Patients with chronic HCV infection often report fatigue, depressive mood, impaired cognitive functions, and reduced quality of life [66]–[68]. As these symptoms do not correlate with severity of liver disease, hepatic encephalopathy, or history of intravenous drug use [66], it has been speculated that HCV itself may cause these alterations. This is supported by the fact that HCV RNA is detectable in the brain [69] or in cerebrospinal fluid leading to the hypothesis that HCV may cross the blood brain barrier by infected monocytes which could result in secondary infection of microglial cells [70]. It is well known that HCV can activate the production of IFN-β through activation of the Toll-like receptor system [71], [72], which explains the strong upregulation of IFN-β in the peripheral blood of HCV patients in our study. Microarray studies have indicated that increased type I IFN production occurs also in the livers of HCV-infected chimpanzees and humans [73], [74]. Therefore, we hypothesize that this endogenous IFN production may, at least in part, explain the depressive and cognitive disorders that are frequently seen in these patients.
Only little is known about the relevance of the IFN system for depressive episodes in the course of affective disorders. In accordance with our mRNA data, it has been shown that plasma levels of IFN-γ are higher in patients with depression [75]. Though the role of type I IFNs is still not well understood, it has been reported that they may help sustain the chronic inflammatory response promoting the recruitment of inflammatory monocytes [76] which may be involved in the pathophysiology of the depressive symptoms. In this context, our findings may point to a direct implication of monocyte/macrophage activation by IFN-α with an alteration of the tryptophan metabolism and the subsequent neurotransmitter dysregulation through GCH1 modulation.
According to our results, this study may have major implications regarding a) the pathophysiology of IFN-induced depression, b) the pathophysiology of depressive disorders and cognitive dysfunctions in HCV patients and c) the relevance of the IFN system for severe depressive episodes in psychiatric diseases.
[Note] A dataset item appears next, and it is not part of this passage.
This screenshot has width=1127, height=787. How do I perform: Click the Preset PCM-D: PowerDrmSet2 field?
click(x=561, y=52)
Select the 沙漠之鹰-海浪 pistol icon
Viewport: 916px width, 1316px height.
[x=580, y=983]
Still, possible limitations regarding the relative small sample size, the different medical treatment taken by some HCV and psychiatric patients or comparison of related but not identical psychiatric disorders must be considered. Our study design does not allow to clearly differentiate the alterations solely related to interferon therapy from another medication, drug or altered physiological condition. This would be possible to resolve by studying only patients without any previous psychiatric history and treatment, but such a group would be too difficult to obtain due to the demographic characteristics of HCV and psychiatric patients. Thus, the conclusions presented here need to be confirmed in independent larger cohorts. Nevertheless, this work provides valuable information about the possible mechanisms underlying depression and other cognitive dysfunctions affecting HCV patients treated with the current standard therapy and, as a last resort, giving the likelihood to try to prevent, mitigate or avoid such side effects. Collectively, our results extend across two completely different clinical scenarios to generate convergent data that bridge the phenomenon of IFN-induced depression and major depression and thereby provide a pathophysiologic mechanism of depressive disorders focused on the role of inflammatory cytokines.
In conclusion, these data suggest that selective hyper-responsiveness to exogenous or endogenous type I IFNs may lead to the development of depressive symptoms. This sheds new light on the pathogenesis of IFN-induced and depressive episodes and could ultimately lead to the discovery of novel therapeutic approaches to treat these conditions.